第三章二節 風光る雛月の寿ぎ その17
口に含んだ瞬間、舌の上に優しい餡の甘さと、お餅の柔らかでワフワフした舌触りを感じた。
『やっぱり、いつ食べても美味しい』
翡翠は祖母の生前に共に食べていた時のことを思いながら、その変わらぬ優しい甘さを味わっていた。
「これはまた、美味しい桜餅ですね」
隣に座っていた東雲が声をあげる。その声音と表情から、言葉通り美味しいと感じてくれていることが分かり、翡翠は安堵感から笑みをこぼした。
「お気に召していただけたようで何よりです!このお店の桜餅は、毎年三月になるとよく買いに行っていた思い入れのある桜餅なので、余計に。
……思えば、祖母が亡くなってから初めてこの桜餅を食べました」
翡翠の呟きを聞いた東雲は、何も言わずに神妙な面持ちで翡翠の顔を見つめた。
何気ない一言で場がしんみりとしてしまったことを感じた翡翠は、慌てて謝った。
「ってすみません、別にこんな空気にする意図はありませんでした。どうか忘れてください。……それよりも、確か桜餅って二種類あるんでしたよね」
非常に苦しい話題転換だったが、東雲は特に気にする素振りも見せず、話に乗ってくれた。

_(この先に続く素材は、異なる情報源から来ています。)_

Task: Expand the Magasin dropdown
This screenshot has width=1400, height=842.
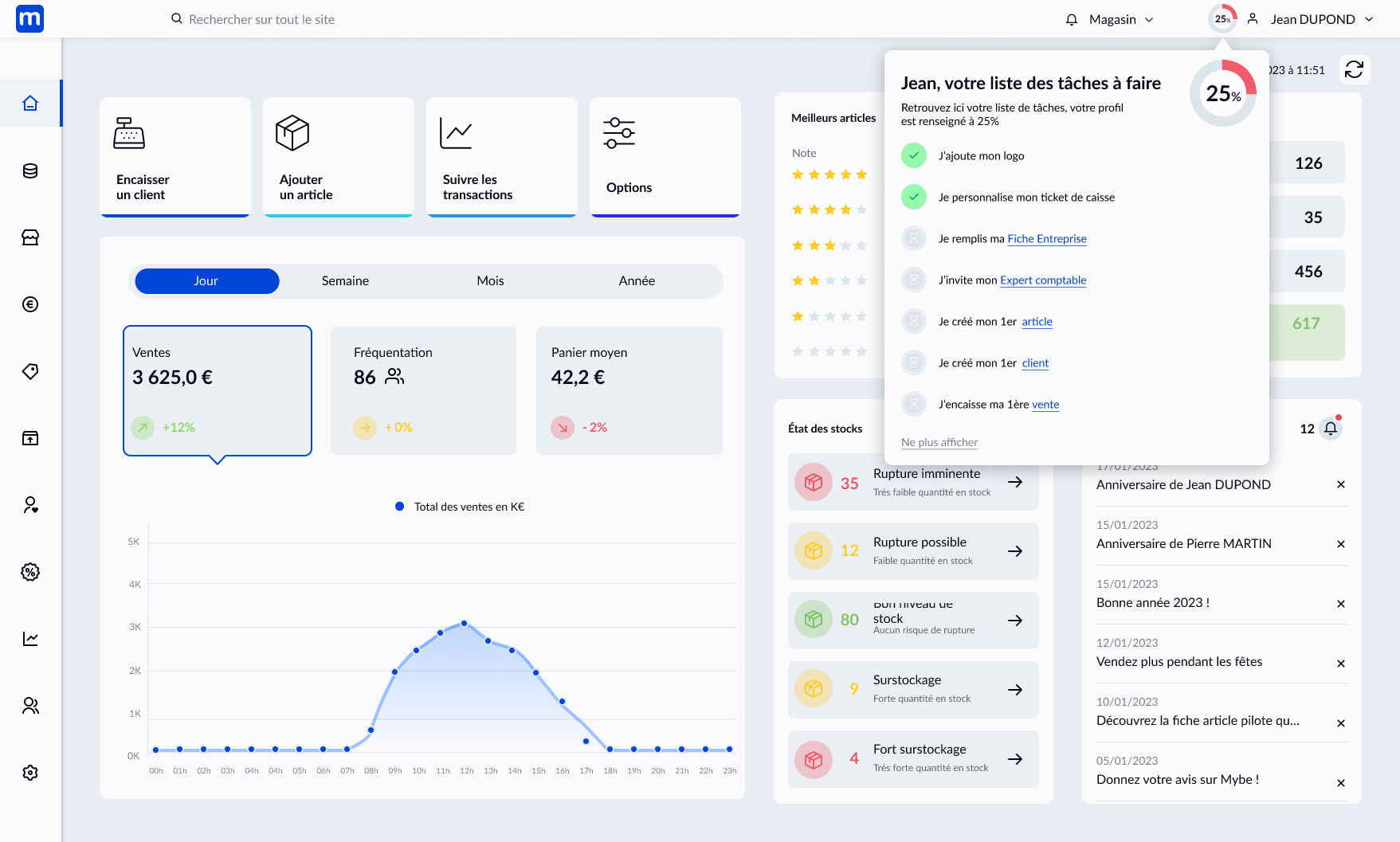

「はい。確か、関東が“長命寺“、関西は“道明寺“で、それぞれ材料が少し違うんですよね」
「流石東雲。甘味のこともなんでも知っていますね」
「そうでもありませんよ。ですが、桜餅は昔からお供えにいただくことも多かったですし、何より好みですので」
「なるほど!それは納得です。……ちなみに、今私と東雲が食べているものはどちらですか?」
「これは“長命寺“の方です。もち米と小麦粉という使用されている具材で見分けることももちろん可能ですが、つぶつぶ感がありながらも艶やかな表面をしているものは“道明寺“、羽二重餅のように平な表面のものは“長命寺“と、その見た目から見分けることも可能です」
「そもそも使用されている具材が違うから、その表面の見た目も自ずと異なってくるというわけですね。そして、それが見分けるための材料になっている、と」
「その通りです」
「教えていただきありがとうございます。お陰様でその違いをはっきりと認識することができました」
「それは良かったです。さて、お餅が乾燥してしまわないうちに、残りも食べてしまいましょう」
東雲の言葉を合図に、一人と一柱はまた桜餅を食べ始めた。
数分もすれば、二つのお皿は空になっていた。翡翠は至福を感じながら、東雲に語りかけた。
「美味しかったですね、桜餅」
「ええ、本当に。やはり弥生は桜餅を食べないでは終われません」
「まだ初旬なので、きっとまた食べる機会はありますよ」
「そうですね。もしよければ、翡翠さんがこちらの桜餅を購入したお店を教えていただけませんか?とても気に入ったので、個神的に買い求めに行きたいと思いまして」
「もちろん、お安い御用です。お店の地図が書かれたショップカード__お店の名刺がありますので、後でお渡ししますね」
「ご丁寧にありがとうございます。……して、翡翠さん。まだお腹に空きはありますか?」
「えっ……?まだ、満腹ではないですけど……?」
「それは良かったです。実は、本日こちら側で用意してあるものは、お茶だけではないのですよ。何せ“特別な日“ですからね」
東雲の意図がわからず首を傾げていると、先ほどと同様、翡翠の背後に何かを置く音が聞こえた。